── Entries provided ──
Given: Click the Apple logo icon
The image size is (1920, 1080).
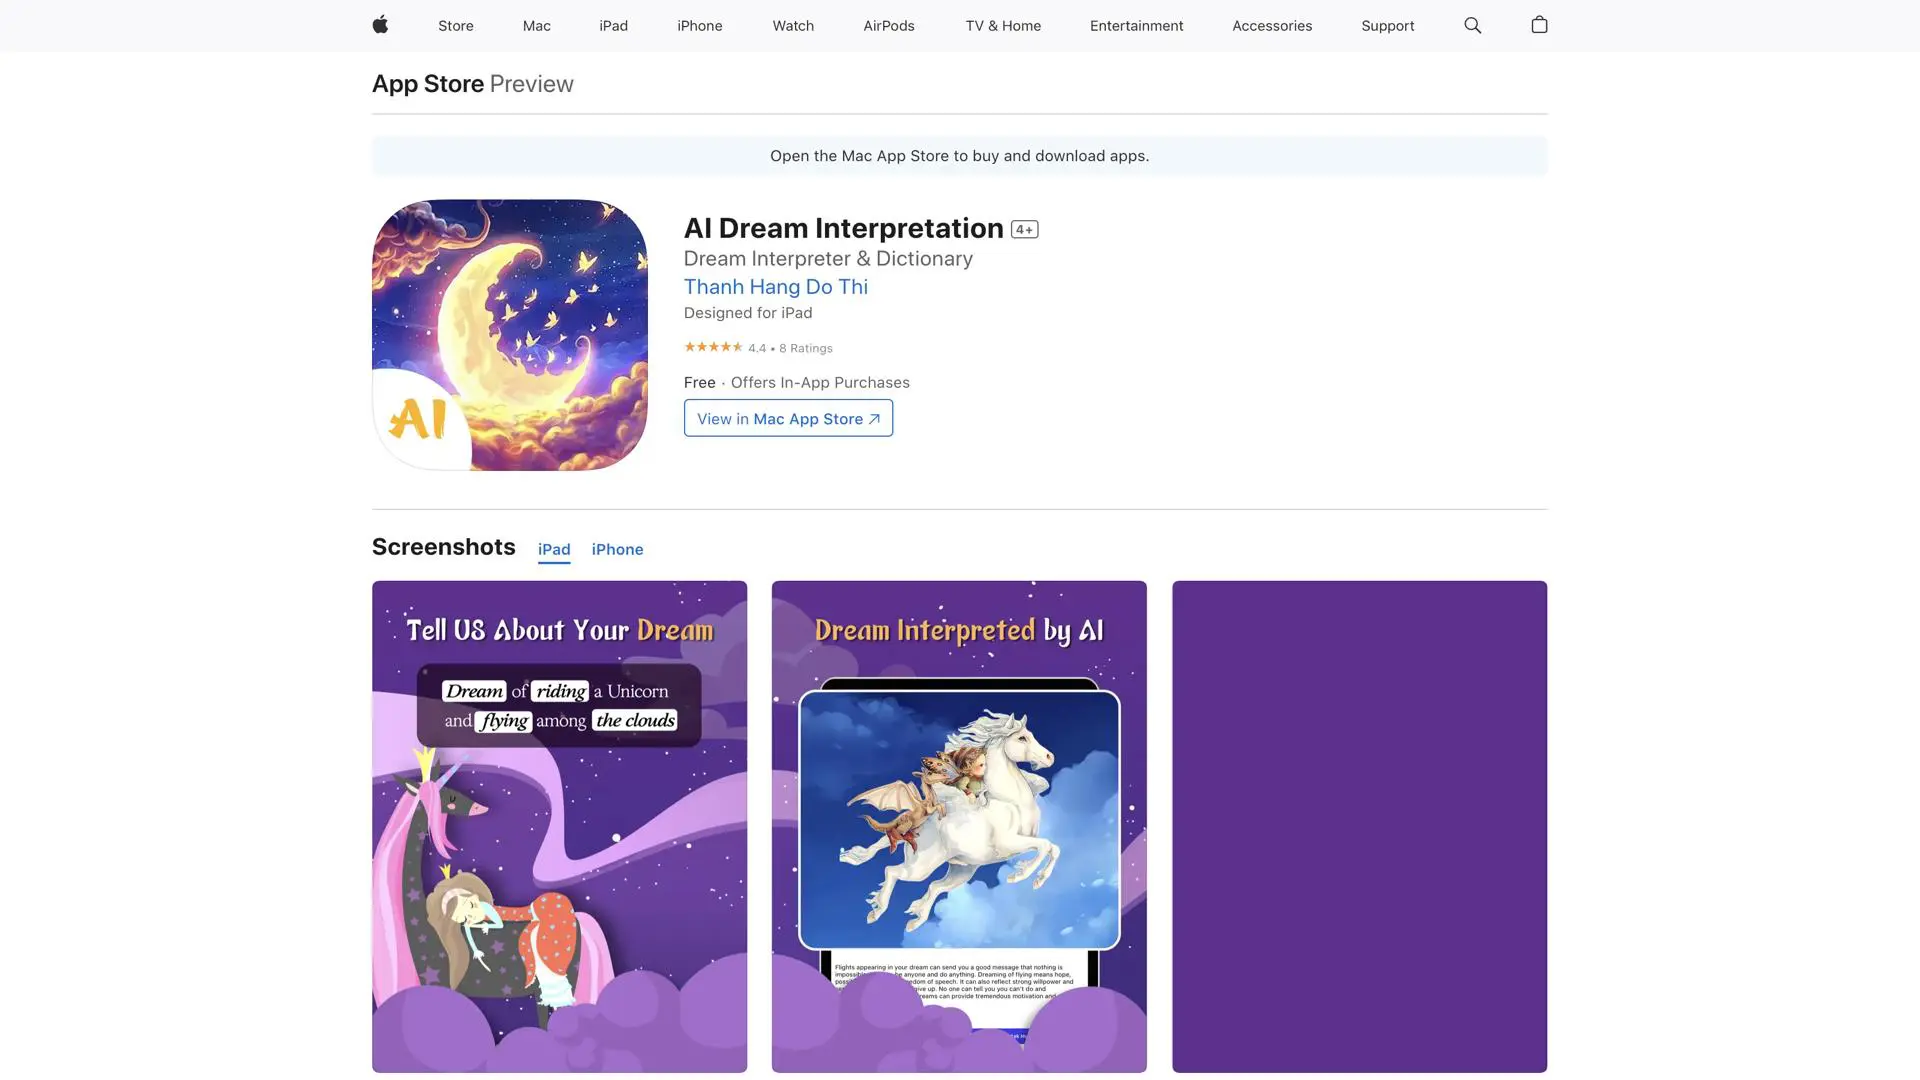Looking at the screenshot, I should tap(380, 25).
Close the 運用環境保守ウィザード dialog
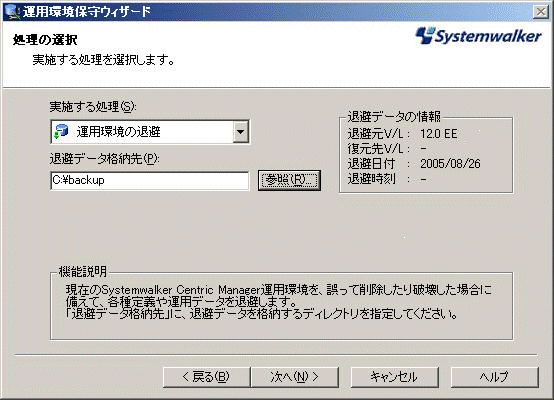The image size is (554, 400). (x=541, y=12)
───
Rewrite all of the rows above, changing "dialog" to "window" and keeping everything else the same. Leave out the pictures.

= Full response =
Given: Click the Apple logo icon
The image size is (1920, 1080).
Looking at the screenshot, I should tap(380, 25).
Close the 運用環境保守ウィザード window
The image size is (554, 400). (x=541, y=12)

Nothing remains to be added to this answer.